Many golf clubs had opened up online tee sheets in anticipation for a return to golf on Saturday, May 2, and every time was gone within minutes.

We will be like those northern hemisphere countries – Canada, the United States and Sweden – where golf courses come out of hibernation after a winter under snow and ice, and golfers begin literally queuing up to play on opening day.

Divot-free fairways will resemble carpets, and greens should be outstanding if slow to begin with. Cutting heights have been raised during this time.

Divot-free tees await golfers when courses reopen.

This has been a rare opportunity for South African courses, usually open for all but a few days a year, to have some downtime, particularly from the relentless passage of golf carts, which cause considerable compaction damage to sensitive areas. Courses with high volumes of traffic will benefit the most from the break.

Maintenance of courses during the lockdown has been handled by small teams of key staff.

The Fancourt resort in George was allowed to retain only 15 percent of their maintenance team, which means they had 17 employees looking after three courses.

“The core team consists of our most qualified staff, the resort superintendent, head greenkeepers, team leaders and, most importantly, our irrigation technician,” said Ryan Reid, Fancourt Director of Sports and Recreation. “The other staff members are multi-tasking and driving all the machinery. Greens and tees are being mown every second day, and the cutting heights raised to prevent disease. Fairways, green surrounds and rough are cut every three to four days. We’re only allowed essential maintenance, so cannot do any work on the gardens, or hollow-tining the greens.”

Staff have to be on site 24/7, so are staying in hotel rooms with their families, and being fed in the Fancourt canteen.

The Arabella resort near Hermanus closed their course three days prior to the lockdown so they could immediately begin their autumn cultural practices with a full staff complement. “We couldn’t afford to skip them or wait until after lockdown,” said Arabella Director of Golf Mike Munro. “Delaying would have risked unfavourable climatic conditions and an extended period of closure.”

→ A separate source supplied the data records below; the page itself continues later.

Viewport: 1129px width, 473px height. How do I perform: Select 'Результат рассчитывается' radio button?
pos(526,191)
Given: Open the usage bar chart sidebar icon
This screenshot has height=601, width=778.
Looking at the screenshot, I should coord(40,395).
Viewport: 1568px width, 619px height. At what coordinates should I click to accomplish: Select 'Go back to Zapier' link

Arabella have eight staff working a 5-day week, mowing the greens every day, the fairways and tees twice a week. “A key responsibility is to ensure all irrigation systems are functioning correctly,” said Munro. “With cooler temperatures we are able to irrigate far less and have only been giving the greens top-ups to keep them healthy. Bunkers are kept weed-free and edging is done, but they are not being raked.

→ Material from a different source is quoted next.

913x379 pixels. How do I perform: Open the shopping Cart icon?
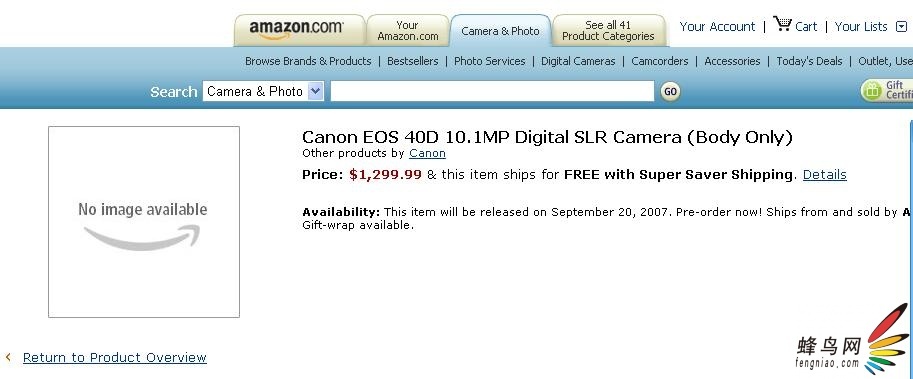pyautogui.click(x=783, y=24)
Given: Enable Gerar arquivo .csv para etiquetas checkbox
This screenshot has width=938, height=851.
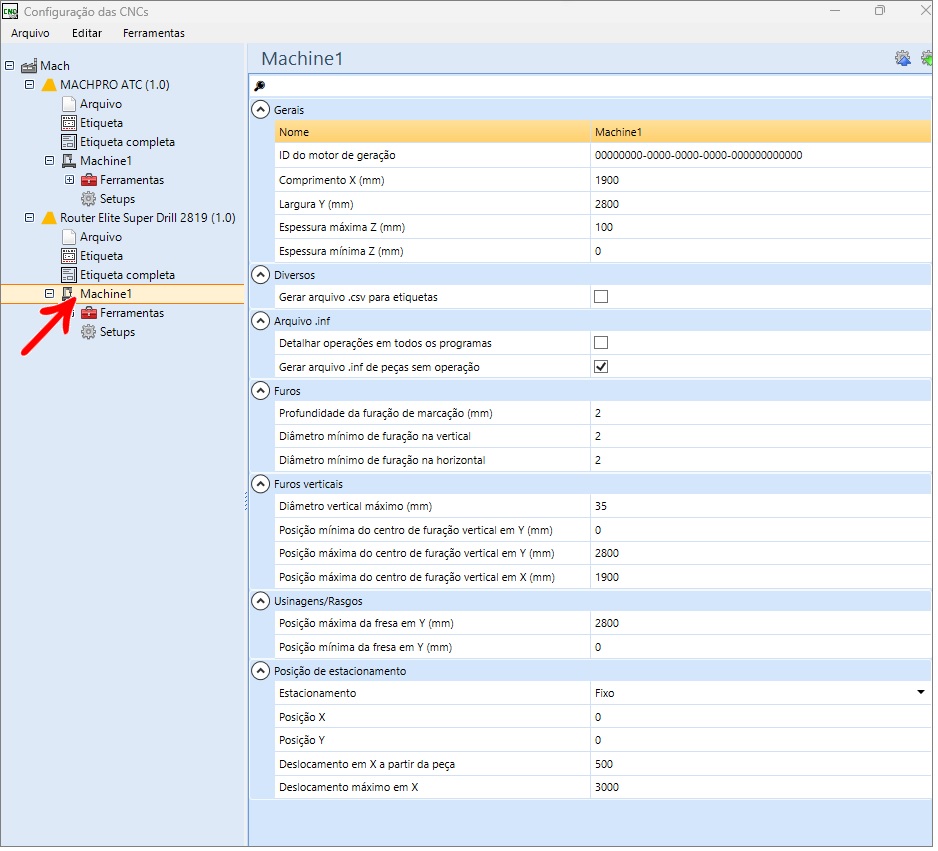Looking at the screenshot, I should click(601, 297).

“The positive is that the course will benefit from no traffic, particularly the compacted areas. But we are now keen to open up again, and offer a safe and enjoyable experience in accordance with whatever is required.”

An unlikely husband-and-wife combination is helping keep the golf course mown at Plettenberg Bay Country Club.

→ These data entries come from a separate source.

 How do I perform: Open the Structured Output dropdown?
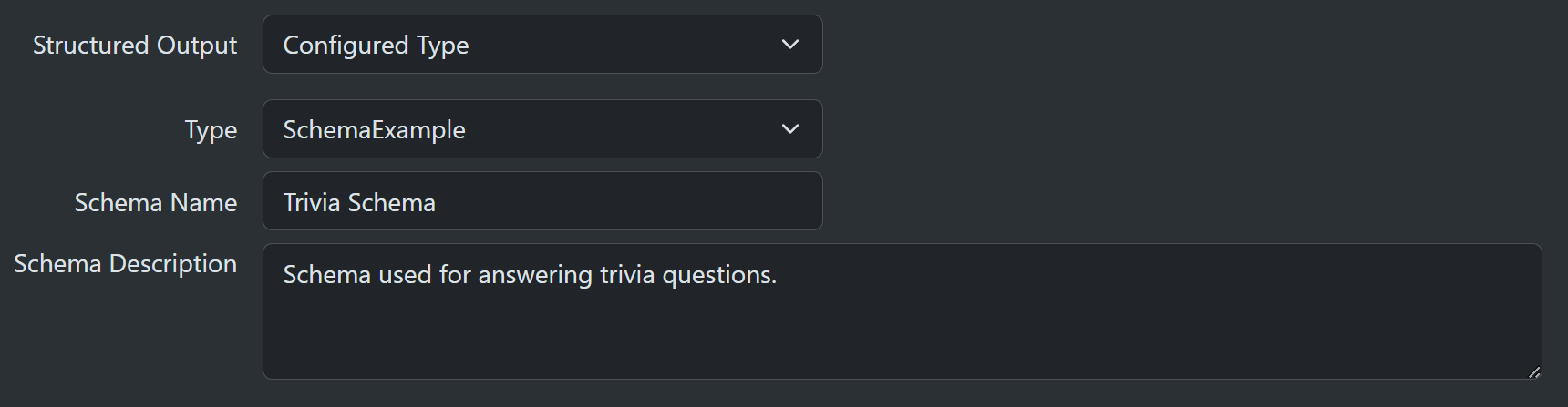tap(542, 45)
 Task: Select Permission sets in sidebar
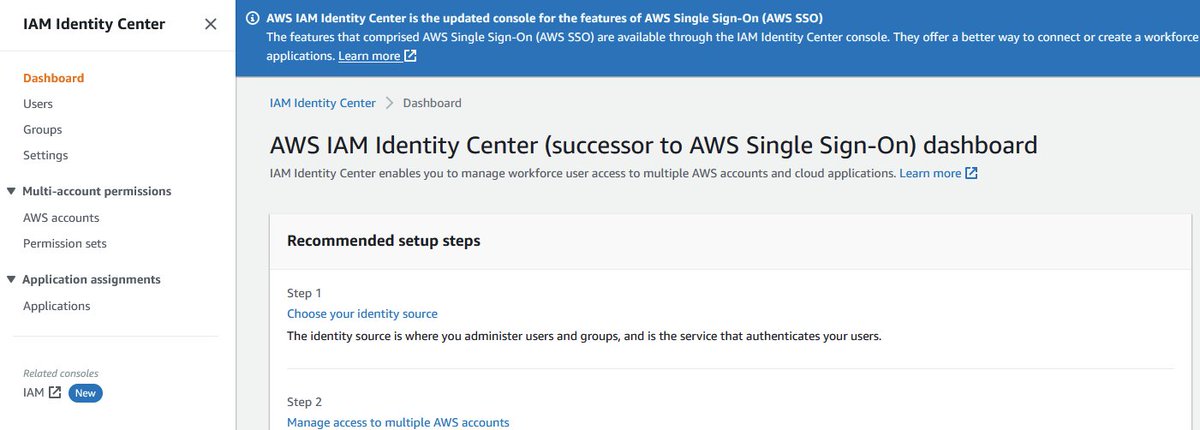[65, 244]
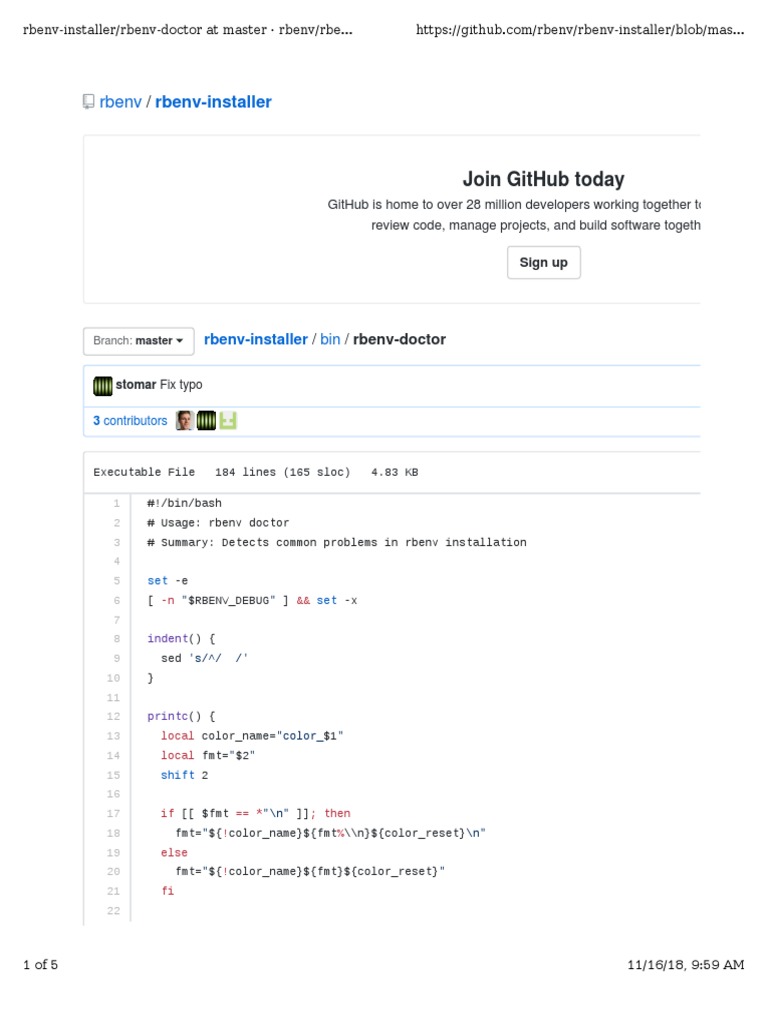
Task: Click the repository book icon beside rbenv
Action: 89,102
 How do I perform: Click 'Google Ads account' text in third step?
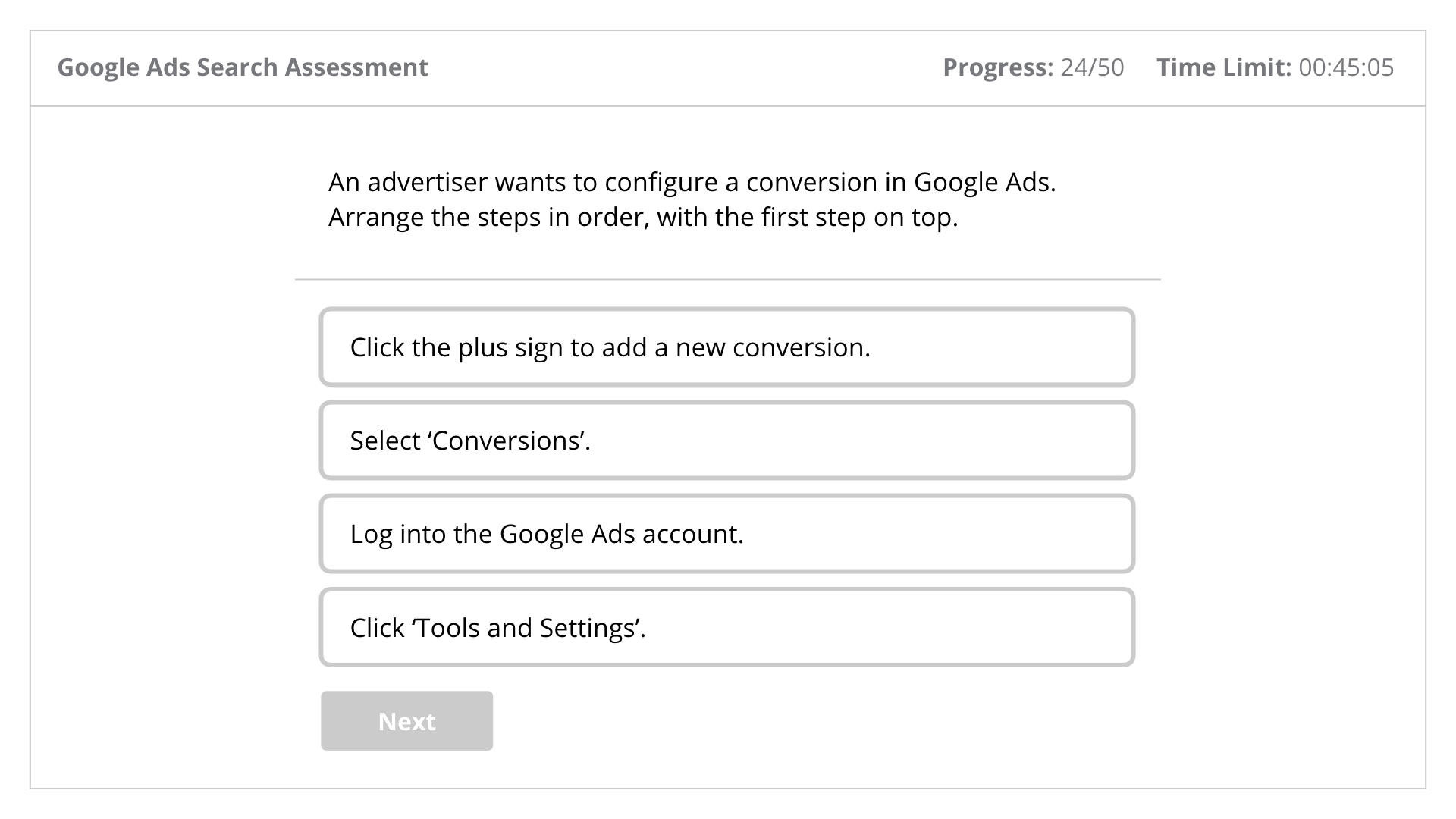point(621,534)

Manager Greg Phillips has been assisting the maintenance staff by operating a ride-on mower to mow the first-cut and semi-rough on the course. And helping Greg complete the task has been his wife Darell on another machine.

“Our five essential workers are only allowed to work 3½ hours a day because of travel restrictions,” said Greg. “They mow the greens and fairways, and then Darell and I pitch in by keeping the rough mown.”


GolfRSA have launched a R1-million relief initiative aimed at helping caddies and casual workers at golf facilities. CEO Grant Hepburn said that with so many golf clubs struggling for survival it was necessary to initiate a compensation fund.

Caddies will benefit from a R1-million Relief Fund initiative by GolfRSA.

“We applaud the clubs and organisations in the golf industry that have already implemented schemes to assist employees and casual workers,” said Hepburn. “More than R5-million has been raised. This extra R1-million is drawn from our savings pool. The money comes from cancelled national events and the voluntary pay reduction that GolfRSA staff and service providers have taken.”

GolfRSA Chairman of the Board Johann Rupert commended the industry for its various initiatives. “It has come together in remarkable ways to sustain and preserve our courses and ensure the welfare of golfers and industry employees,” he said. “I applaud GolfRSA on their attempt to ensure no-one falls through the cracks.”